Fragwürdiger Restaurant-Award

Bloggen und Medien, Wein

Iris ist auf einen Blog-Artikel des Weinautors Robin Goldstein gestoßen, der behauptet, den Award of Excellence des Wine Spectators als Farce entlarvt zu haben. Nach eigenen Aussagen hat er ein Restaurant in Italien beim Award eingereicht, das es gar nicht gibt, dann die 250 Dollar Gebühren bezahlt und vom Wine-Spectator ungeprüft die Auszeichnung bekommen. Auf der ebenfalls eingereichten Weinkarte finden sich 15 Kandidaten, die der Spectator selbst extrem schlecht bewertet hat. Leider hat sich Goldstein um keine Stellungnahme des Beschuldigten bemüht, ein journalistischer Fehler.

Die Stellungnahme erfolgte dann im Forum des Spectators, die ein anderes Bild ergibt. So hat Goldstein eine Karte mit 250 Weinen eingereicht, die bis auf die 15 kritisierten sehr gut waren. Und der Verlag hat mehrfach bei dem angeblichen Restaurant angerufen und ist immerhin auf einen Anrufbeantworter gestoßen.

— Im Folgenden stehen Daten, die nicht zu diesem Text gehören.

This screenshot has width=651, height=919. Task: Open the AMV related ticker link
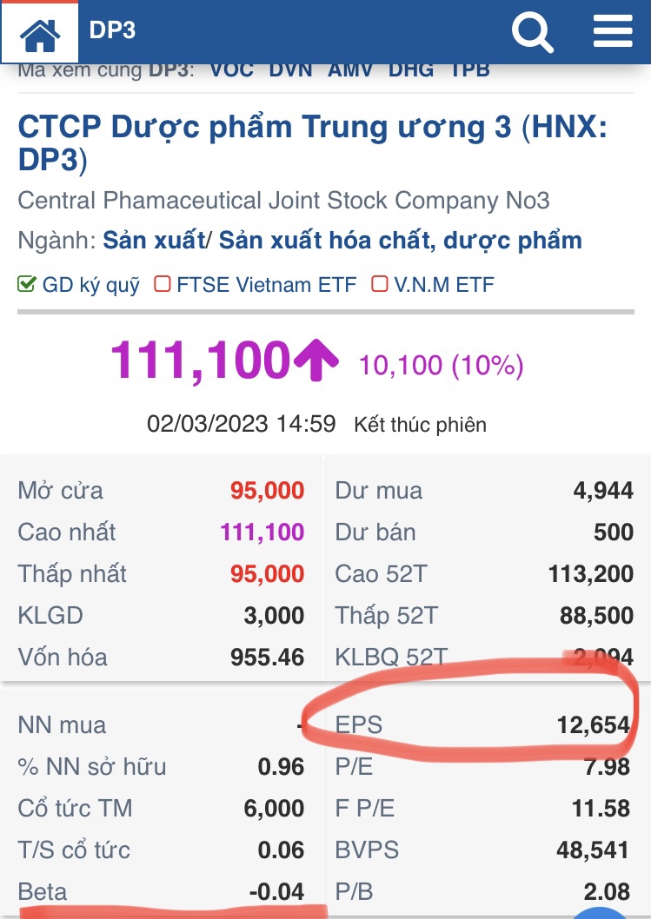point(350,70)
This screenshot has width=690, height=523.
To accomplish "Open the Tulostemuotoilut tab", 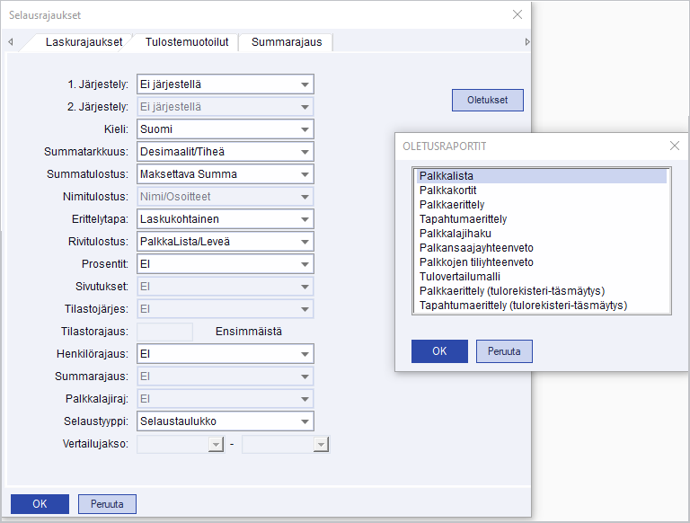I will 187,42.
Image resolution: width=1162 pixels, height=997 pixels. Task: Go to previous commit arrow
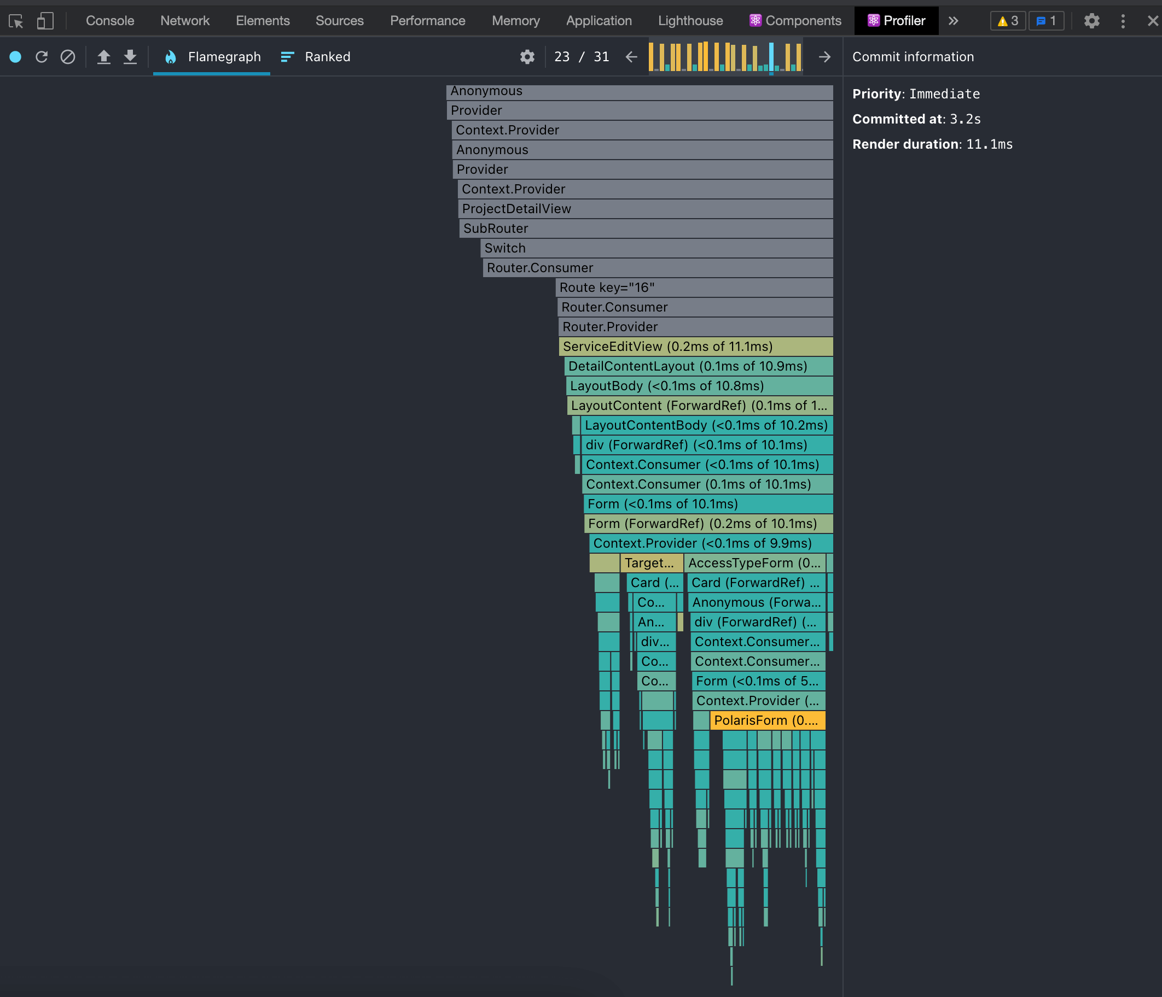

Mir stellt sich die Lage eher so dar, dass ein Weinautor sich selbst auf Kosten eines großen Namens bekannt machen wollte. Dazu passt, dass er die Stellungnahme nicht selbst veröffentlicht hat, sondern ein Kommentator (Nr. 32). Auf dessen Vorwürfe ist Goldstein nicht eingegangen.

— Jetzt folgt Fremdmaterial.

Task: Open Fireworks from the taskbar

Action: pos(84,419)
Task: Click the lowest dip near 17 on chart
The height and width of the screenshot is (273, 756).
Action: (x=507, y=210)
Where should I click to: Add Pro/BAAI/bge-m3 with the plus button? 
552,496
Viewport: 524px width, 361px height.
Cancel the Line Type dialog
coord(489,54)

Trotzdem finde ich es fragwürdig vom Wine Spectator, einen Award zu vergeben, ohne das Restaurant zu besuchen, selbst wenn es sich nur um die unterste Stufe der Auszeichnung handelt (es gibt noch Best-of- und Grand-Award). Das gibt der Verlag in seiner Stellungnahme offen zu. So eine Auszeichnung ist für meine Begriff nicht viel wert.